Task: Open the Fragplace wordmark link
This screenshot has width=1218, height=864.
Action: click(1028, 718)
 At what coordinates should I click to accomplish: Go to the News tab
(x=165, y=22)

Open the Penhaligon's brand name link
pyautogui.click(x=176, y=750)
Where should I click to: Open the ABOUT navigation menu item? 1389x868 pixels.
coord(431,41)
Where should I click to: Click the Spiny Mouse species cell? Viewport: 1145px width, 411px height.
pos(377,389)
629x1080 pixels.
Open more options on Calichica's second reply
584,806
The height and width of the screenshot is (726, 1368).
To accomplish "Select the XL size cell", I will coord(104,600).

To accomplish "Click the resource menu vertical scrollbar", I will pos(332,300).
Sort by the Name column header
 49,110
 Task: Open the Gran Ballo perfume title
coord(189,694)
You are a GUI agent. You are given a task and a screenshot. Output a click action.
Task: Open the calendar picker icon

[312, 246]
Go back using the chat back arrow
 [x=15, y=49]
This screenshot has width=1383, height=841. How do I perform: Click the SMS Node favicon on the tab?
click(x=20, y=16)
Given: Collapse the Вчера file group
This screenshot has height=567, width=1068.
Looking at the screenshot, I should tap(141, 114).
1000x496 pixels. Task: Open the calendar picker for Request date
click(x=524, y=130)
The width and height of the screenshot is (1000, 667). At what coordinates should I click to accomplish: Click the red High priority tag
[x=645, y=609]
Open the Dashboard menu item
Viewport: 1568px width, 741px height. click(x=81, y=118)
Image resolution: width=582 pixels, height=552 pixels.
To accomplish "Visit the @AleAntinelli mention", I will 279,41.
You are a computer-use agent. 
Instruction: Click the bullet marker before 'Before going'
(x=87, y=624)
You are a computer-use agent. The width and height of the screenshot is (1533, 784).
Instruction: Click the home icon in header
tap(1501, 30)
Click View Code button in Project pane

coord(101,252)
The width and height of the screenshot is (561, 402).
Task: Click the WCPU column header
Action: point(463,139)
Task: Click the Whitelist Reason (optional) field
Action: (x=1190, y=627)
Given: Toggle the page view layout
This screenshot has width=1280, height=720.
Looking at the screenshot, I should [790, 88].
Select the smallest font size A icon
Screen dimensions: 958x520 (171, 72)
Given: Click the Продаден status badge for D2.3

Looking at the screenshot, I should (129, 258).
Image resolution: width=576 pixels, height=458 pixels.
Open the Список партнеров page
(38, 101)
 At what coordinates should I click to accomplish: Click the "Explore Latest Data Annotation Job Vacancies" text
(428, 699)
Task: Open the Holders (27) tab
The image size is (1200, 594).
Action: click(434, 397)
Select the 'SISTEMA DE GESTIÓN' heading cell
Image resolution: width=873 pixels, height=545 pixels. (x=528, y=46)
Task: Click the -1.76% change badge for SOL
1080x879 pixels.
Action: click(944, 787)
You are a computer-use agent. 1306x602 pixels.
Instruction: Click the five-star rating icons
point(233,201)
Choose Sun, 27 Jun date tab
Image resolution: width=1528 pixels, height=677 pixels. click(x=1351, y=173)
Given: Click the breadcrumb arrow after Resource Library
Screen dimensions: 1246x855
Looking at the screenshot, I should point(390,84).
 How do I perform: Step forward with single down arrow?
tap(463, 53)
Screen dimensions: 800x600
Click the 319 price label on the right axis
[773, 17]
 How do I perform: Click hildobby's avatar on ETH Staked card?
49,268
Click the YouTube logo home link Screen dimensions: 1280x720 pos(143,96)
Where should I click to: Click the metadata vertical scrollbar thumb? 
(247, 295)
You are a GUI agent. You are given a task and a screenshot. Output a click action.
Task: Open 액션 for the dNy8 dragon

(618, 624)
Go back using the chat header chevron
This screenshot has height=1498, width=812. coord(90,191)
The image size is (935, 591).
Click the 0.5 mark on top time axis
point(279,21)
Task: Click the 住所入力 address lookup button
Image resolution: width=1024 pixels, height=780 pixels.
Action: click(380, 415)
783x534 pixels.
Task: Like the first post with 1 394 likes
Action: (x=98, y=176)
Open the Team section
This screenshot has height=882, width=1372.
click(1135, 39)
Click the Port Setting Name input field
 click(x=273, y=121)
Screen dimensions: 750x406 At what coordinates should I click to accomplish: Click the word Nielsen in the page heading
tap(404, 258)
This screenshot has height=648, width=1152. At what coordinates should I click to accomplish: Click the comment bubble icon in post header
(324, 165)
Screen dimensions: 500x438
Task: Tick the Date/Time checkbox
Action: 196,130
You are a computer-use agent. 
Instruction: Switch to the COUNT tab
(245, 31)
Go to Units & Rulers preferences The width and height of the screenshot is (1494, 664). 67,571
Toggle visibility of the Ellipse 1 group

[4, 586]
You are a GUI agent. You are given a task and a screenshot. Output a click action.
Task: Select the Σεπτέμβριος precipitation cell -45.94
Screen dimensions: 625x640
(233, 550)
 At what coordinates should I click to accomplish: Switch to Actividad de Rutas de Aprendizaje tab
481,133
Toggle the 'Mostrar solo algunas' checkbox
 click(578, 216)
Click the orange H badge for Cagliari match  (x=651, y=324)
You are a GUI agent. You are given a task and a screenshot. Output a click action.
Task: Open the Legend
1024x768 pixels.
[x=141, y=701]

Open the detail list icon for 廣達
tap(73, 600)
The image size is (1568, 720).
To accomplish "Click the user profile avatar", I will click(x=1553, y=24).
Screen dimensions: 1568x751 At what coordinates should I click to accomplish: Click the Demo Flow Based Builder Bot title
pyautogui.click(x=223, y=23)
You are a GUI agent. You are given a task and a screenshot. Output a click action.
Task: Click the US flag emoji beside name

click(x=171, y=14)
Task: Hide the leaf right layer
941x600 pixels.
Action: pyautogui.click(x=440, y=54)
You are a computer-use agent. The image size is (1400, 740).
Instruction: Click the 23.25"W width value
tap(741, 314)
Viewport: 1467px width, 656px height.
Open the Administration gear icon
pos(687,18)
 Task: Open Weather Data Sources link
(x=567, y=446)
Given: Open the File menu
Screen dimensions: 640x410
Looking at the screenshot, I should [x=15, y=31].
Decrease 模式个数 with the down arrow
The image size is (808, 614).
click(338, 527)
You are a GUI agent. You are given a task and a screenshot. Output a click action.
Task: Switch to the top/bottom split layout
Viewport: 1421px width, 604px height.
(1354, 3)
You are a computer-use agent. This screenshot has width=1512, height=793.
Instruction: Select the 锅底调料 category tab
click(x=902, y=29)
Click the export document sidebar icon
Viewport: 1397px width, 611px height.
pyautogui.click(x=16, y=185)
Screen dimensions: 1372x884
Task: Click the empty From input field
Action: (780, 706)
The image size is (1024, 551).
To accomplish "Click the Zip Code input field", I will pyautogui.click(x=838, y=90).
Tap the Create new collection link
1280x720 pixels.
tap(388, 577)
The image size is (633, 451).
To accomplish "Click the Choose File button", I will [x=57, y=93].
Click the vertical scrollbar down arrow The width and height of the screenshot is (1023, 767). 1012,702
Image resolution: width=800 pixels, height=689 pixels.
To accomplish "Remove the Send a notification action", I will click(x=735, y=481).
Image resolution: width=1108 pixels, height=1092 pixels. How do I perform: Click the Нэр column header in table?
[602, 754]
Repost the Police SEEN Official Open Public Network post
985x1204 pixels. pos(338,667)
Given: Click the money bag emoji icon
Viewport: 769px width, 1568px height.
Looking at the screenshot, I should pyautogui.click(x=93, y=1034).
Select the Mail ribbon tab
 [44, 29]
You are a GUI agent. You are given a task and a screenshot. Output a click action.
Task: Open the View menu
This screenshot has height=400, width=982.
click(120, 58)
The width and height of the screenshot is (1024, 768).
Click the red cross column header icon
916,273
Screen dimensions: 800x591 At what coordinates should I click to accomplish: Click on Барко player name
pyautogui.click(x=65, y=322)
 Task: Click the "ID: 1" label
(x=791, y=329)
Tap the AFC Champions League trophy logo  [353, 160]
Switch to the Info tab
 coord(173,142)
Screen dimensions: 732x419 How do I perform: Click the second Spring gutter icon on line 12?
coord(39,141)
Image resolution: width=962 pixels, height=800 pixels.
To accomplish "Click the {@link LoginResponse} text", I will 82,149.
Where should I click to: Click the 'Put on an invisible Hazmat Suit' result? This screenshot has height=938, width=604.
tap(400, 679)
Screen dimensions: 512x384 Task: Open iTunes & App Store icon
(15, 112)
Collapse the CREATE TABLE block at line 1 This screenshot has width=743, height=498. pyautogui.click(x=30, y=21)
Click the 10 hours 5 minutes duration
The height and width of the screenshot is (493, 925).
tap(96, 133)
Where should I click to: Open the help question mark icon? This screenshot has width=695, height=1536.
---*---
◆ Work instruction
Once you find the line with "Given: Toggle the page view layout" in the entries above, output it and each line after it up to and including the line with "Screen dimensions: 800x600", and nothing else.

◆ Answer
Given: Toggle the page view layout
This screenshot has width=1280, height=720.
Looking at the screenshot, I should [790, 88].
Select the smallest font size A icon
Screen dimensions: 958x520 (171, 72)
Given: Click the Продаден status badge for D2.3

Looking at the screenshot, I should (129, 258).
Image resolution: width=576 pixels, height=458 pixels.
Open the Список партнеров page
(38, 101)
 At what coordinates should I click to accomplish: Click the "Explore Latest Data Annotation Job Vacancies" text
(428, 699)
Task: Open the Holders (27) tab
The image size is (1200, 594).
Action: click(434, 397)
Select the 'SISTEMA DE GESTIÓN' heading cell
Image resolution: width=873 pixels, height=545 pixels. (x=528, y=46)
Task: Click the -1.76% change badge for SOL
1080x879 pixels.
Action: click(944, 787)
You are a computer-use agent. 1306x602 pixels.
Instruction: Click the five-star rating icons
point(233,201)
Choose Sun, 27 Jun date tab
Image resolution: width=1528 pixels, height=677 pixels. click(x=1351, y=173)
Given: Click the breadcrumb arrow after Resource Library
Screen dimensions: 1246x855
Looking at the screenshot, I should point(390,84).
 How do I perform: Step forward with single down arrow?
tap(463, 53)
Screen dimensions: 800x600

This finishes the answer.